The quality of data in the database relies entirely on the clinician/IBD nurse and is the responsibility of the department giving biological treatment. It will only be possible to calculate the quality indicators if sufficient data is reported in the database. If it is not possible to calculate the indicators, the departments with incomplete data will be mentioned in the annual report. There is no official quality control but as the results are a public document and reported on a quarterly basis to the departments to regularly review their clinical performance, it is believed to motivate the clinicians to high quality in both treatment and reporting.

Examples of research

The database will be available for research during 2016. Data will be made available by The Danish Clinical Registries (RKKP; www.rkkp.dk).

Administrative issues and funding

The database is administered by a steering committee, which comprises:

  • Five members of the Danish Society of Gastroenterology and Hepatology (one member from each of the five regions in Denmark)

  • A pediatric gastroenterologist, member of the Danish Pediatric Society

  • A documentarist (clinician to compose a report on the background and evidence for the indicators)

  • A RKKP-team (Danish Clinical Quality Databases represented by the Centre of Competence for Nationwide Clinical Registries) assigning a contact person, a data manager, an epidemiologist, and a statistician.

The members are appointed for a period of 4 years by the board of the respective societies. There is an option for one re-election.

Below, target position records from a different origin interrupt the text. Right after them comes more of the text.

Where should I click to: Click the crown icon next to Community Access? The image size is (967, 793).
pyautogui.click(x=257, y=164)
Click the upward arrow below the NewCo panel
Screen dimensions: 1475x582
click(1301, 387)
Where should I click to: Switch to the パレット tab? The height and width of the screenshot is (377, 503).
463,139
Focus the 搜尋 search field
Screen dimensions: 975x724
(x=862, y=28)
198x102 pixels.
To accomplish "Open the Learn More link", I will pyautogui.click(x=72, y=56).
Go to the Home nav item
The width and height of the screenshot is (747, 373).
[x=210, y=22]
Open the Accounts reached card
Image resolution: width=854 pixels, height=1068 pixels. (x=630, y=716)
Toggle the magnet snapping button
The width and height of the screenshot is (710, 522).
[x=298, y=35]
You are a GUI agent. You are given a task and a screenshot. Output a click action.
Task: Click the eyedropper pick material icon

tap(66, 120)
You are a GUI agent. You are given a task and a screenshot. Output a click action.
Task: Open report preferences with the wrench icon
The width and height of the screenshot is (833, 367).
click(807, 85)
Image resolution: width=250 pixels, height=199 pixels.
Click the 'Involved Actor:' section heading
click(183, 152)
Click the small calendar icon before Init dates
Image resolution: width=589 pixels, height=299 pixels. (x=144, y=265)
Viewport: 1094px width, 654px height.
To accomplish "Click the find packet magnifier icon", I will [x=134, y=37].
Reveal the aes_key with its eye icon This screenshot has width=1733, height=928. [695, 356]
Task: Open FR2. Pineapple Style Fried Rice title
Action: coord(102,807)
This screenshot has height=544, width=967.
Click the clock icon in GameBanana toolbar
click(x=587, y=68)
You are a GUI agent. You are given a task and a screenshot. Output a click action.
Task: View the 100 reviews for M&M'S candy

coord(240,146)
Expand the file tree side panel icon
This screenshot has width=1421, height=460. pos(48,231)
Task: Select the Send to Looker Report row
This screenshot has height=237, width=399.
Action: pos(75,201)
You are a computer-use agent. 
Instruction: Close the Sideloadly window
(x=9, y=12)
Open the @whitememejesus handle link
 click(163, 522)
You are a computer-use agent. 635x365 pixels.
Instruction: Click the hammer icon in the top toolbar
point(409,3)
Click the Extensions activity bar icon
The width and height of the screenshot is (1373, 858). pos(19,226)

The steering committee has no financial means of its own, but the Danish Regions’ funding for clinical quality registries has secured a grant for the establishment of the database.

The BIO-IBD database operates under the Danish law on data protection, with license granted by the Danish Data Protection Agency and the Danish National Board of Health. Further individual patient consent or Ethical Review Board approval is not required according to Danish law when data are used to monitor, secure, and improve clinical quality.

Conclusion

Based on the indicators defined, an annual report will state the quality of biological therapy in patients with IBD treated in Denmark, both at a national and department level together with a complete overview of the data available.

In addition, results are reported on a quarterly basis to the departments to regularly review their clinical performance. The indicators will be reported as department-specific proportions with 95% confidence intervals, and the national average will be provided for comparison. For each indicator, a standard has been developed based on the available evidence.

Figure 1.

Figure 1

Patient flow in the database.

Notes: Patients will be included at start or switch of biological therapy. A form for basic patient information, start of biological therapy, outpatient visit where biological therapy will be administered, switch of therapy, and discontinuation of biological therapy will be available at relevant time-point in course of therapy.

Acknowledgments

The authors would like to thank all members of the steering committee for their contribution in the development the BIO-IBD database. The members of the steering committee are Data Manager, Pia Andersen, MSc, Katrine Abildtrup Nielsen, MSc in Health Science, Esra Öztoprak, MSc in Health Science, all from The Danish Clinical Registries – a National quality improvement program, Statistician Jan Nielsen, MSc, PhD, and Bente Nørgaard, MD, PhD, DMSc. This paper was funded by the Program for Clinical Research Infrastructure (PROCRIN) established by the Lundbeck Foundation and the Novo Nordisk Foundation and administered by the Danish Regions.

Footnotes

Disclosure

The authors report no conflicts of interest in this work.